▶ Trecho do texto:
Crítica The World’s End (The World’s
End / 2013 / Reino Unido) dir. Edgar
Wright
por
Lucas Wagner
A chamada Trilogia “Sangue e Sorvete” (ou
Trilogia Cornetto) lançou o que hoje é um dos mais interessantes cineastas da
atualidade, o britânico Edgar Wright, além de apresentar a excelente dupla de
comediantes Simon Pegg e Nick Frost. Assim, é natural que esse último capítulo,
The World’s End, tenha gerado tanta
expectativa entre cinéfilos do mundo todo (inclusive este que vos fala). E
posso dizer, muito feliz, que o filme cumpre perfeitamente essas expectativas,
sendo tão inteligente, divertido e empolgante como os dois capítulos
predecessores, Chumbo Grosso e a obra-prima
Todo Mundo Quase Morto.
Novamente escrito por Wright e Simon Pegg
(que interpreta o protagonista dos três filmes), o longa trata do reencontro de
cinco amigos de infância, arduamente reunidos por Gary King (Pegg), para tentar
realizar o desafio de, em uma noite, beber em todos os pubs de sua pequena
cidade natal até chegar no último, o The World’s End, empreitada que tentaram
uma vez, quando jovens, e falharam. Porém, esse desafio pode ser maior ainda,
agora que a cidade parece tomada por alienígenas.
Os filmes da Trilogia “Sangue e
Sorvete”/”Cornetto” são, em sua base, homenagens/paródias de gêneros
consagrados. Em Todo Mundo Quase Morto,
eram os filmes de zumbis de George Romero (diretor do clássico Noite dos Mortos-Vivos), ao passo que em
Chumbo Grosso o alvo eram os longas
policiais da década de 90. Aqui, obviamente, são os filmes de invasão
alienígena, mas mais particularmente o clássico Vampiros de Almas, além de diversos
trabalhos do diretor John Carpenter. Mais interessante é notar a inteligência
de Pegg e Wright ao aprofundarem mais no significado desta homenagem. Assim
como em Todo Mundo Quase Morto eles
criaram uma metáfora social através dos zumbis (como Romero fazia em seus
filmes), em The World’s End compreendem
que Vampiros de Almas trazia uma
crítica à sua época (o Macartismo).Assim, Pegg e Wright criam uma trama repleta de camadas críticas e sociais que
enriquecem enormemente o trabalho.

▶ Tarefa 1: Transcreva da crítica de The World’s End o trecho que começa em "Novamente escrito por" e vai até "tomada por alienígenas.", incluindo essas palavras.
▶ Tarefa 2: Dê continuidade à crítica de The World’s End a partir da última frase apresentada.

▶ Trechos do material:
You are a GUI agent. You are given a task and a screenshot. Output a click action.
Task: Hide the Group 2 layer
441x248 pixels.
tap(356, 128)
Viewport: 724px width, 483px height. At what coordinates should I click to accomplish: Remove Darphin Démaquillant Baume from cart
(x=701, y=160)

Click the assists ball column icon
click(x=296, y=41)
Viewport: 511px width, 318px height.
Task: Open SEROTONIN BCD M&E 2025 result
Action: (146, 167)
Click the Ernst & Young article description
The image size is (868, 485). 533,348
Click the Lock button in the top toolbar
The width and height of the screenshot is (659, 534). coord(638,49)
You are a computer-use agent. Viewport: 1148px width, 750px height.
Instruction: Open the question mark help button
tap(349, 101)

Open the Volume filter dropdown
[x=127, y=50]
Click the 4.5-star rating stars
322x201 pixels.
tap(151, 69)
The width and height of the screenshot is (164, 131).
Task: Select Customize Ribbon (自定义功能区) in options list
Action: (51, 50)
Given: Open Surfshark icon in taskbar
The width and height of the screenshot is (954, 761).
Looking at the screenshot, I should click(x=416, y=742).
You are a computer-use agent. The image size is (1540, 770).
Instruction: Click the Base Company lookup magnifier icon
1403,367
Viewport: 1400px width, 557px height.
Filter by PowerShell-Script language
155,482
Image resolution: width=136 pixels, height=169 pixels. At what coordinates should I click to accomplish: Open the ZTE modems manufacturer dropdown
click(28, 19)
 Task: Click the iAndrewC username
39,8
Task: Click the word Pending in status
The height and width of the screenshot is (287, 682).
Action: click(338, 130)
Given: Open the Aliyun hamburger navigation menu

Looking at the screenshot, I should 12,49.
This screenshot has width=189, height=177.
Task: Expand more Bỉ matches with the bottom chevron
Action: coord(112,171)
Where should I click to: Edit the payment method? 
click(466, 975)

▶ Resposta 1:
Novamente escrito por Wright e Simon Pegg
(que interpreta o protagonista dos três filmes), o longa trata do reencontro de
cinco amigos de infância, arduamente reunidos por Gary King (Pegg), para tentar
realizar o desafio de, em uma noite, beber em todos os pubs de sua pequena
cidade natal até chegar no último, o The World’s End, empreitada que tentaram
uma vez, quando jovens, e falharam. Porém, esse desafio pode ser maior ainda,
agora que a cidade parece tomada por alienígenas.

▶ Resposta 2:
A verdadeira genialidade de The World’s End esta em justamente saber
adequar o contexto crítico advindo da homenagem cinematográfica à questões em
que Wright já demonstrou preocupação e interesse, particularmente em Todo Mundo Quase Morto e Scott Pilgrim – Contra o Mundo. Wright
parece se interessar pela temática do jovem-adulto (ou adulto) tentando se
adaptar à uma sociedade pré-estabelecida, sendo obrigado a assumir
responsabilidades e abrir mão de prazeres antes tão queridos em sua
imaturidade. Se em Scott Pilgrim tal
adaptação era vista com bons olhos, Todo
Mundo Quase Morto trazia uma complexidade maior na ambiguidade da questão dos benefícios dessa adaptação. Ambiguidade essa que retorna em The World’s End, que acerta ao não assumir um lado. Afinal, a vida
dos amigos “maduros” de Gary não é tão grande coisa assim, mas parece sem cor,
segura e certinha demais, ao passo que a animação e loucura de Gary não é lá
muito saudável, já que a realidade é dura com aqueles que se prendem ao
passado. Mas onde é que está o erro então? Como devemos conduzir nossa vida? E
é aqui que o longa busca uma complexidade ainda maior do que nos outros trabalhos
de Wright.
O que enfrentamos é na verdade uma sociedade
doente. Por que será que o considerado correto é se adaptar à normas e regras
do que é “certo”? Até onde fazer o “certo” é o mais saudável? Afinal, não é a
toa que crises existenciais sejam algo tão frequente naqueles que chegam na
média dos 40 anos. A sensação de que a vida deveria ser algo a mais, de que nos
foi feita uma promessa quando éramos jovens, e que essa promessa se revelou uma
mentira (algo que é dito quase literalmente em um dos melhores diálogos do
filme). Em nome do progresso, nos rebaixamos à uma existência monótona que joga
fora todo o amor, o desejo e a paixão (outro diálogo literal). Assim, os
alienígenas do filme são uma clara metáfora para a sociedade adulta (não é a
toa que em certo momento eles são comparados à professores), que na tentativa
de “educar” (ou adaptar) acabam é extirpando a humanidade que nos era cara, nos
condenando à uma vida repleta de arrependimentos e ligada no passado.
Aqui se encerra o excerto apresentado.